§ Work to be completed
Output every one of the rows below verbatim, with no changes to any character.

§ Data records
+---+

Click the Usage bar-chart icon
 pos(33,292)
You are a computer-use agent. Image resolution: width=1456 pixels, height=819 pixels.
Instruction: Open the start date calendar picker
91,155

+---+

§ Full solution
Click the Usage bar-chart icon
 pos(33,292)
You are a computer-use agent. Image resolution: width=1456 pixels, height=819 pixels.
Instruction: Open the start date calendar picker
91,155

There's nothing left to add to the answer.